Prescription opioid use could have a negative effect on cognitive function in older adults, according to a recent Mayo Clinic study published in the Journal of the American Geriatrics Society.
The population-based observational study used data from the Mayo Clinic Study of Aging, a research initiative examining the cognitive decline in older people for nearly 20 years.
The study found that 70% of participants received at least one opioid prescription over an average of 7.5 years.
Each prescription was linked to declines in cognitive performance, particularly in memory, language and attention.
Those receiving opioids also had a 20% higher chance of developing mild cognitive impairment, a state of cognitive decline that exceeds normal aging.
“This information is important to include in shared decision-making between patients and their health care professionals regarding optimal pain management strategies,” says Dr. Nafisseh Warner, an anesthesiologist and pain medicine physician.
Pain is considered common in older adults, with more than half of those 65 or older experiencing pain on most days.
Study authors suggest that when considering the use of prescription opioids in older adults, treatment should be tailored to each patient through an assessment of risks and benefits, as well as close clinical follow-up.
The researchers believe that the results of their study could lead to the development of more effective treatment strategies for older adults and could help mitigate the negative impact of prescription opioids on cognitive function.
They noted that the mechanisms by which opioids may lead to cognitive decline are not fully understood.
The key question is whether observed associations between prescription opioids and cognitive decline show causal relationships, or whether prescription opioids are a marker for other conditions associated with cognitive dysfunction.
“This data, while compelling, does not establish a causal link between prescription opioids and cognitive decline,” says Warner. “However, a clear association exists between opioids and long-term cognitive decline, which should spark conversation when considering whether to start an older adult on a prescription opioid.”
Warner further states that any treatment decision should be made by considering what matters most to the patient, including the patient’s health, life goals and care preferences.
“When we decide to proceed with opioid therapy, it’s important to optimize other factors that may be protective against cognitive declines, such as sleep, exercise and socialization,” says Warner.
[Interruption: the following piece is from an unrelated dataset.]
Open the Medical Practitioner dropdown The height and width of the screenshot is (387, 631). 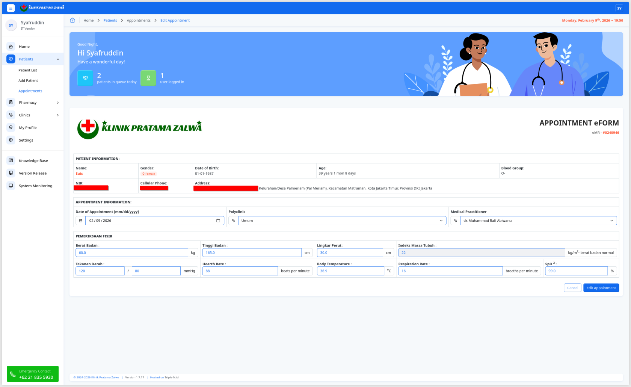[538, 221]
Since trends in opioid prescribing for U.S. adults have changed considerably in recent years, it’s necessary to conduct future longitudinal studies to assess the broader view of the study’s findings; that means evaluating geographic and socioeconomic disparities in prescription opioid availability and investigating the mechanisms underlying the association between opioid availability and long-term cognitive function in older adults.
The researchers noted that this study is a reminder of the need for continued research on the effect of prescription opioids on older adults and the importance of considering the potential consequences of opioid use in this population.
They planned to continue their work to better understand the long-term effect of prescription opioids on cognitive function in older adults and to develop practical solutions to address the issue.